** Problem statement **
Strip the pictures and reproduce the rest of the listing exactly.

··· Records provided ···

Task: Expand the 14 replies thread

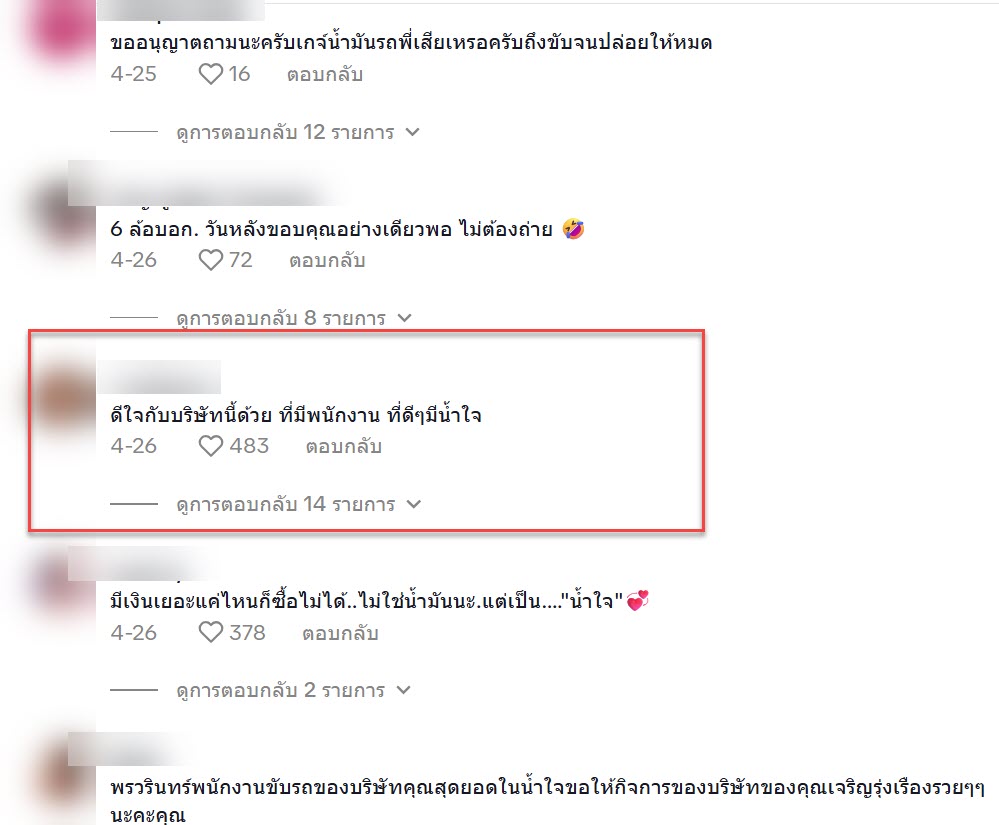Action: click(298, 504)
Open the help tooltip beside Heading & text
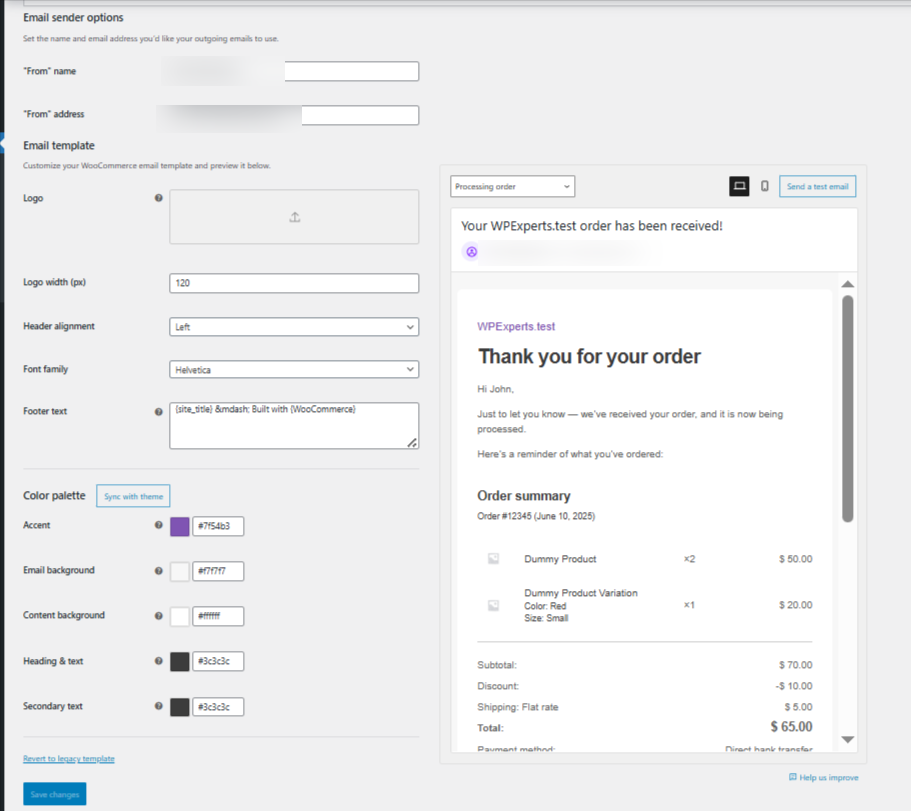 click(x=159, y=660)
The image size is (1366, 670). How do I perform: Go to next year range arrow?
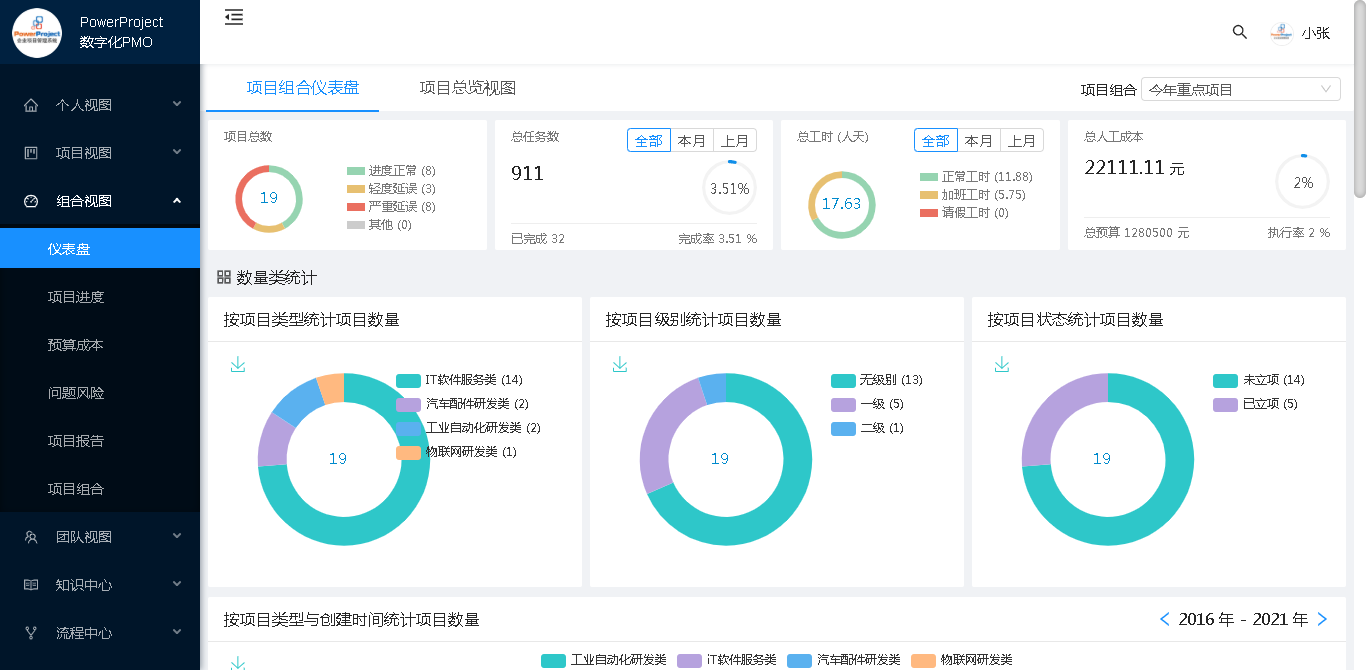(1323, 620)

···

** Response for this exercise **
Task: Expand the 14 replies thread

Action: click(298, 504)
Open the help tooltip beside Heading & text
 click(x=159, y=660)
The image size is (1366, 670). How do I perform: Go to next year range arrow?
(1323, 620)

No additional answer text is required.